(GIVEN ENTRIES)

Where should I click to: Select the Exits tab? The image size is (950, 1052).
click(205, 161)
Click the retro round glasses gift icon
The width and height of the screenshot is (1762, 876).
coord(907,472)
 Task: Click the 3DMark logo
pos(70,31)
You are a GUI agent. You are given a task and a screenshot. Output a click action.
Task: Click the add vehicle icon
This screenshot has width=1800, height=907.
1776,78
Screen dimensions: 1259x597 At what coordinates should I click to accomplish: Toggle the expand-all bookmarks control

(End GIVEN ENTRIES)

#### AIM OF THE EXERCISE
If a line in the records contains the string "icon", copy it out.

#### SOLUTION FOR THIS EXERCISE
Click the retro round glasses gift icon
Task: Click the add vehicle icon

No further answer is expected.